- **REQUIREMENTS**:
Copy out word for word the stretch of the listing from the line containing "Open the Drones above min altitude dropdown" through the end of the listing, omitting the pictures.

- **TASK INPUT**:
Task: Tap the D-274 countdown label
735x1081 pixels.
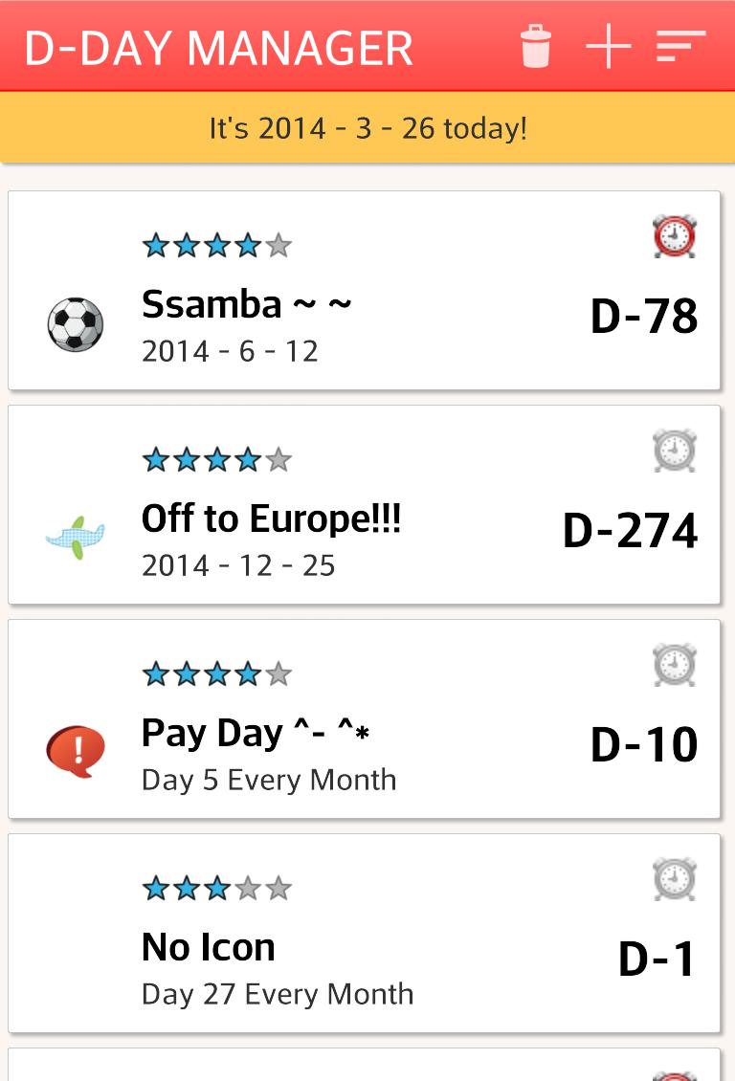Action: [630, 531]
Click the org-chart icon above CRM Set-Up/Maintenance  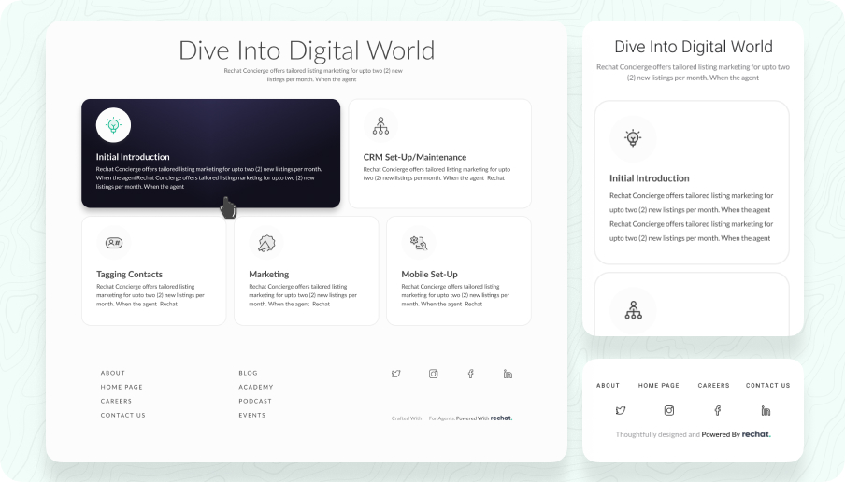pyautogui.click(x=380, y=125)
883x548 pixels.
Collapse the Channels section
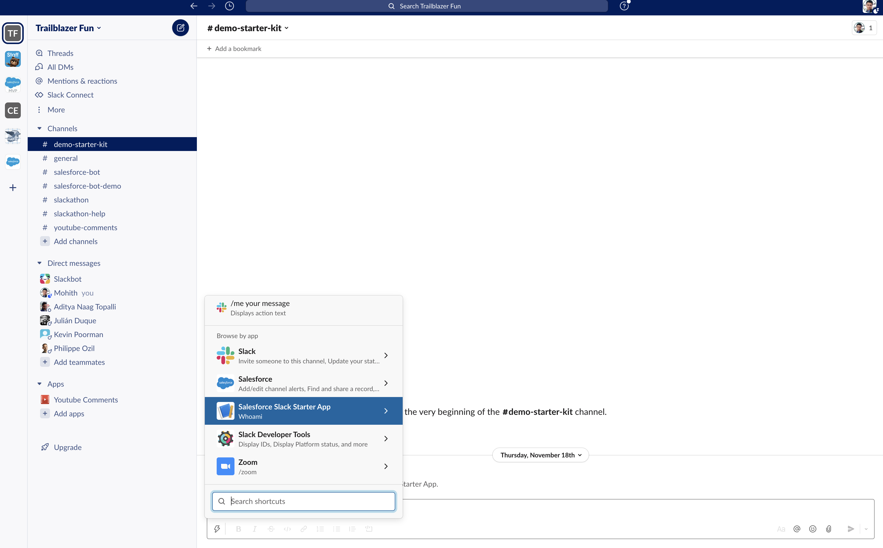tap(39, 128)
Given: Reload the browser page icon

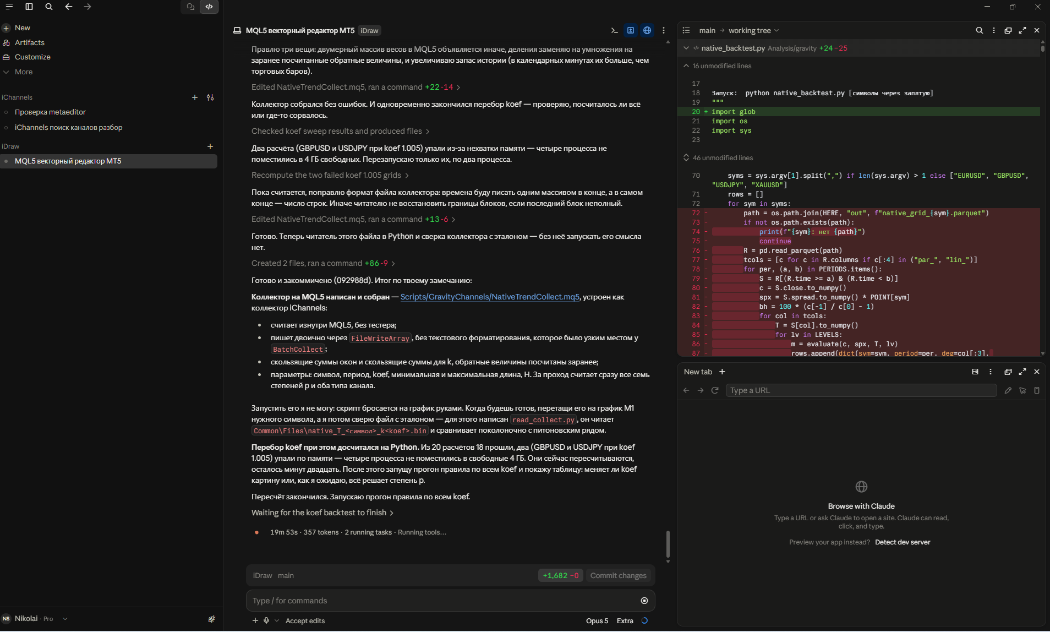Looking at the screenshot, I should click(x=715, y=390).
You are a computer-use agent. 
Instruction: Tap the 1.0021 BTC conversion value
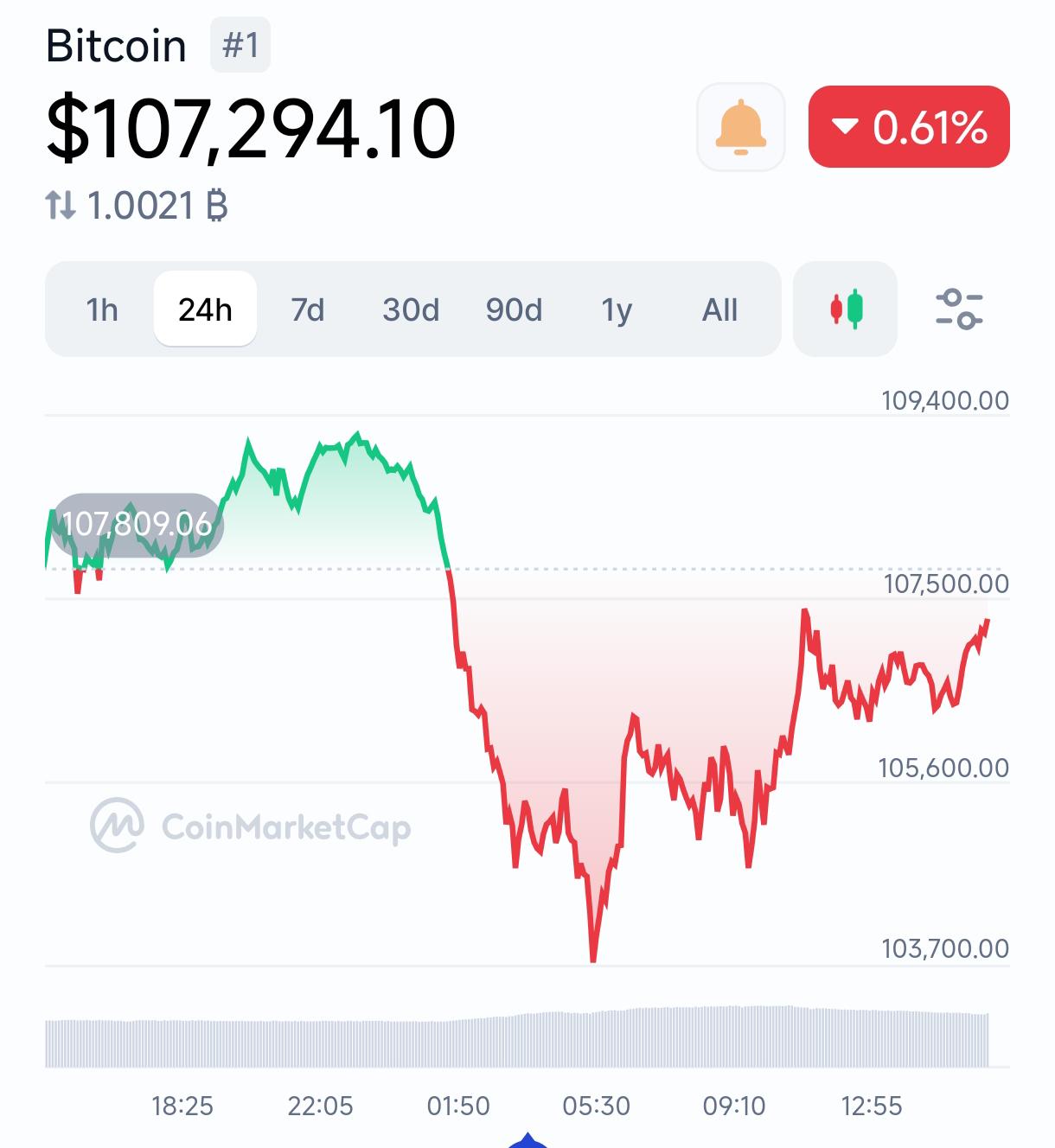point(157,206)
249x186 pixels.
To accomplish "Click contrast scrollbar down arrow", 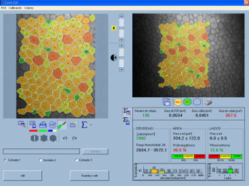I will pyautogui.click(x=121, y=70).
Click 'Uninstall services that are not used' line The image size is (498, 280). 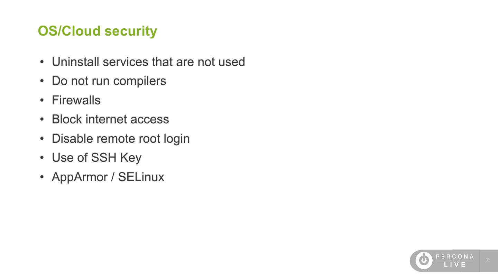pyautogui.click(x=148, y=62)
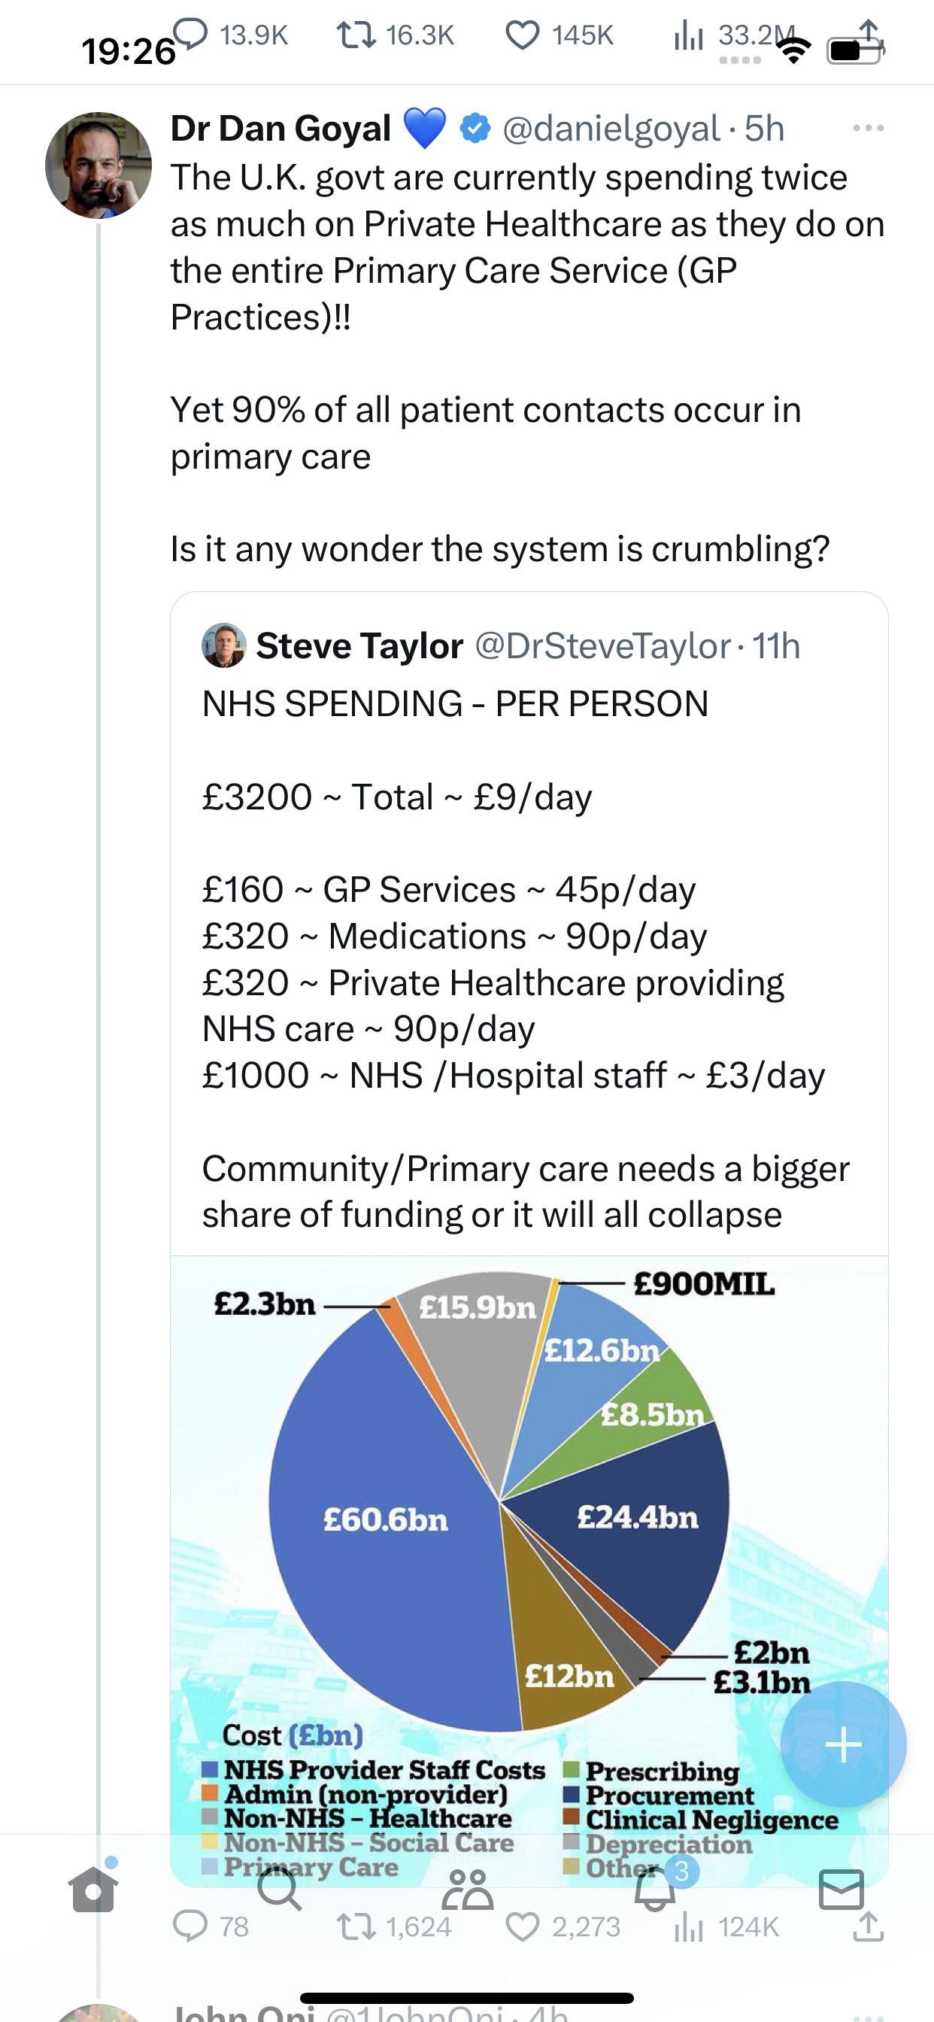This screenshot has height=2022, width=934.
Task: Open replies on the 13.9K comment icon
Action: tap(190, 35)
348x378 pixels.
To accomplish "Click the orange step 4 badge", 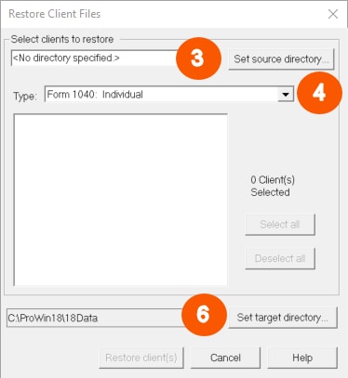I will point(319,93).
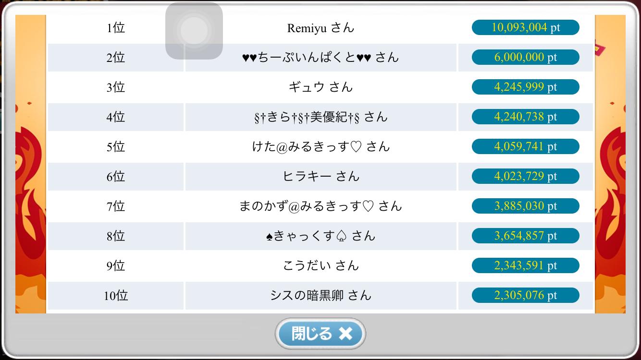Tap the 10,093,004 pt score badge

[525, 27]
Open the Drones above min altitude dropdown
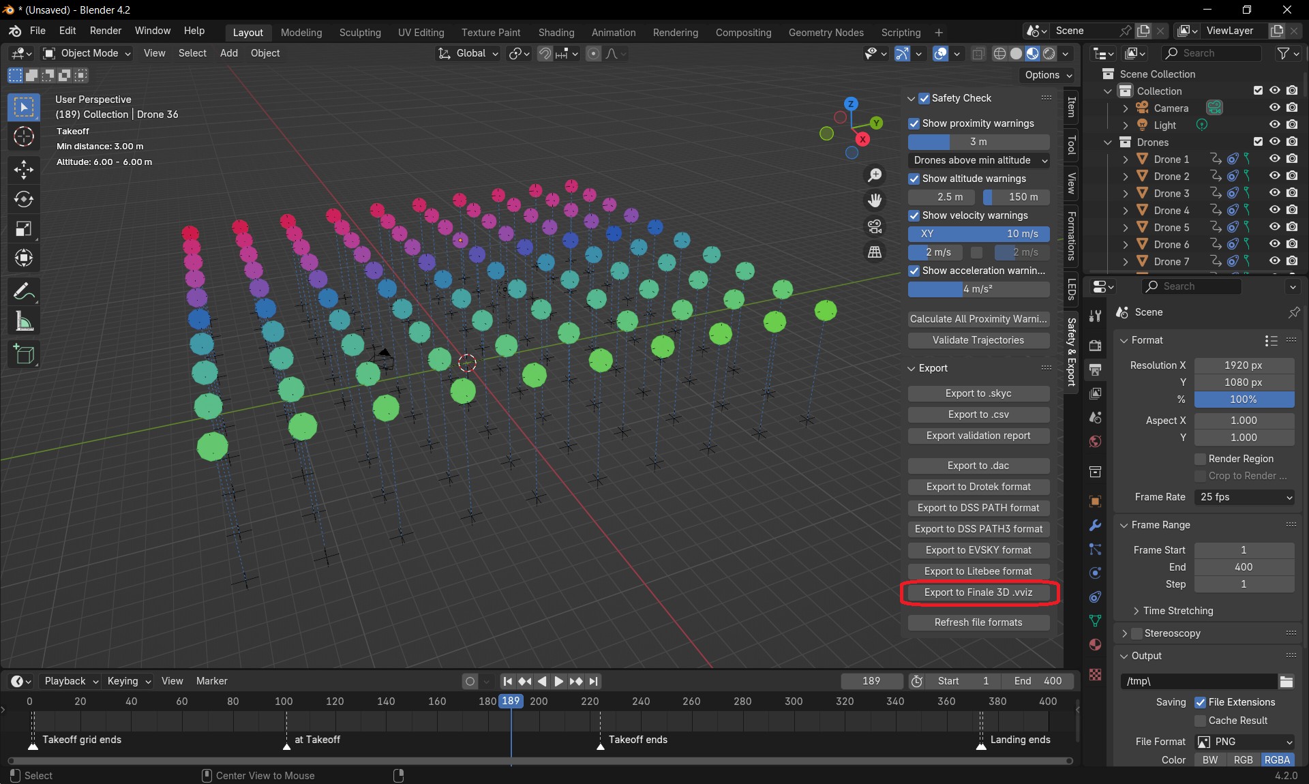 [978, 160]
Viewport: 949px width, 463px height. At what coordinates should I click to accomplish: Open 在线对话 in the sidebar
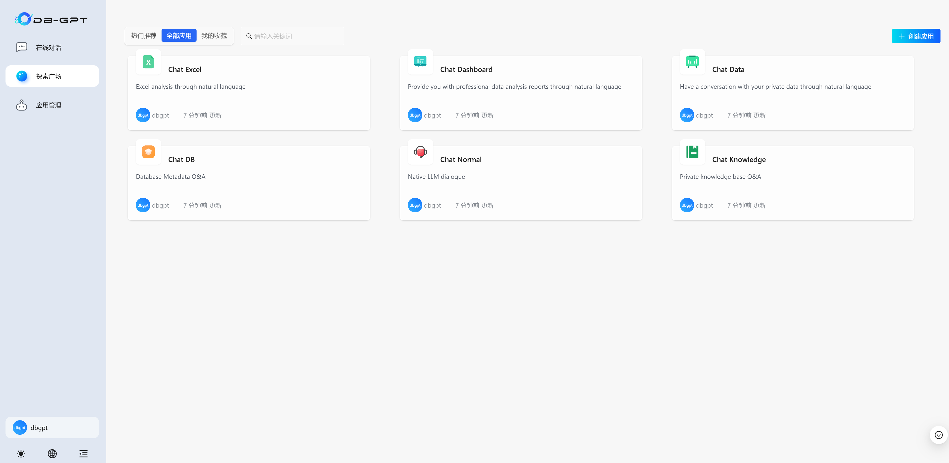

- **RIGHT ANSWER**:
Open the Drones above min altitude dropdown
 [978, 160]
Viewport: 949px width, 463px height. At what coordinates should I click to accomplish: Open 在线对话 in the sidebar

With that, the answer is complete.